In his address on the cyber risk of untrustworthy software from the globalisation of information technology, Purdy called on delegates to support the Department of Homeland Security’s Software Assurance Programme, which aims to reduce software vulnerabilities.
“It has to be an international collaboration,” he stressed.
He referred to Cyberstorm as an example of effective international collaboration. Cyberstorm involved a series of cyber war games with simulated attacks and has included a number of countries including Australia, the US and Canada. New Zealand will participate in next year’s exercise. Governments and critical infrastructure owners also participated.
“Cyberstorm was an important private and public sector effort,” he said, adding that at the conclusion of the event when the results were assessed one government intelligence agency simply said “We’re doomed”. Purdy refused to identify the agency.
Surprisingly, he praised the software vendor community claiming it recognised the importance of software quality and is taking the necessary steps to get its house in order.
“We need the private sector to put pressure on governments and developers and we need to promote secure methodologies and tools,” Purdy said adding that the DHS is creating an assurance framework.
“Government should leverage its purchasing power when buying software to increase quality and the private sector needs to improve their own in-house development processes.
“This means incorporating security into the software development lifecycle process.” Purdy said the programme is targeting four areas: people; processes; technology; and acquisitions.
As part of the programme, guidelines will be developed around outsourcing and offshore software development.
A draft guide was released on May 17 and a common dictionary of software weaknesses is also being developed.

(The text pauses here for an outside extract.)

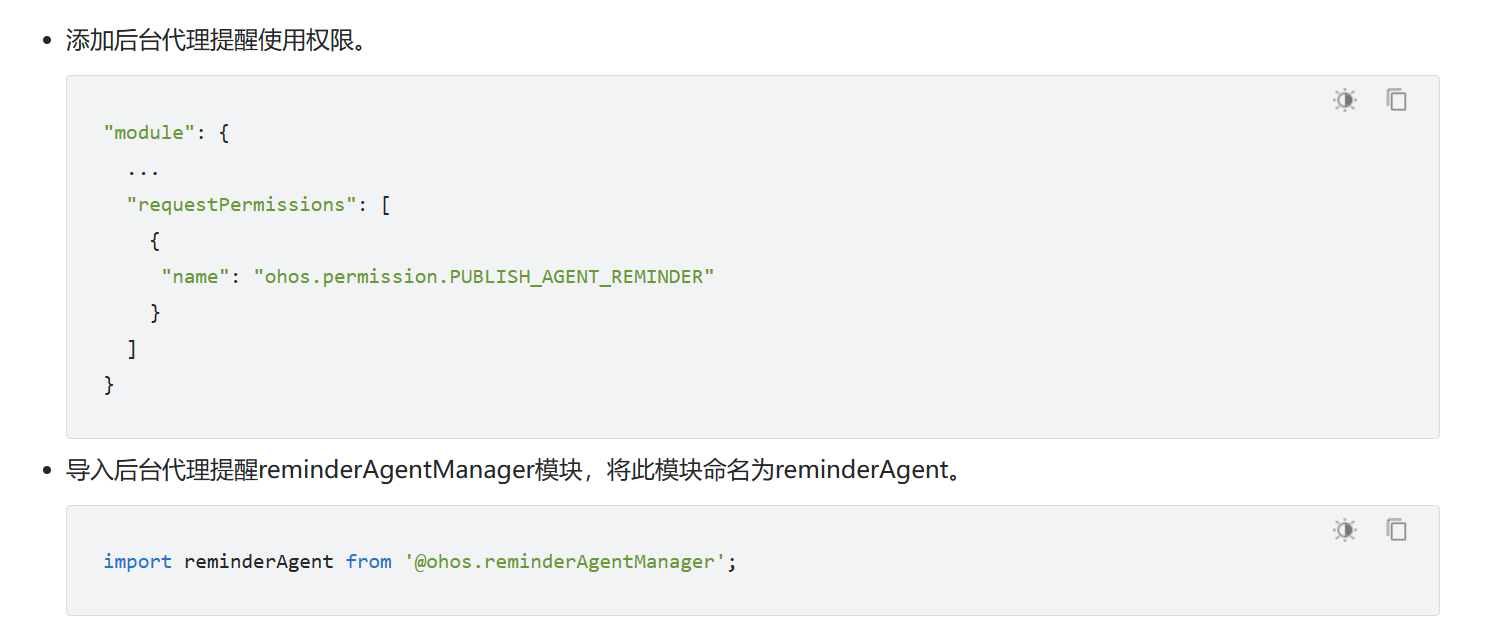Click the opening brace after "module":
1500x642 pixels.
point(224,133)
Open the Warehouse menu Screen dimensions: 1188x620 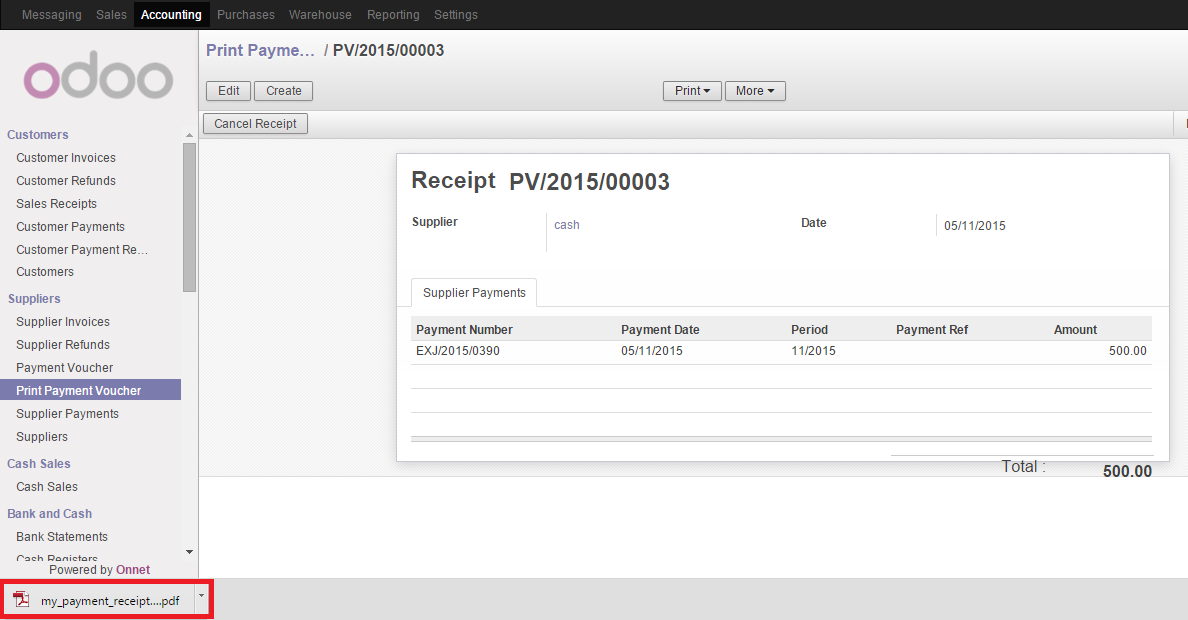(x=320, y=14)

“We have to stop being reactive when it comes to software vulnerabilities because when you look at where we are today it is a pretty bleak picture,” Purdy said adding that nine out of 10 businesses in the US were affected by cyber crime last year. While the media attended most of the AusCERT presentations, a closed session was held that was strictly limited to delegates. Computerworld has learned the session covered international cyber crime rings and was presented by FBI and US Secret Service employee Mark Grantz. Another session closed to media was a presentation by ANZ Bank information security consultant Stanislav Filshtinskiy on the cyber criminal economy.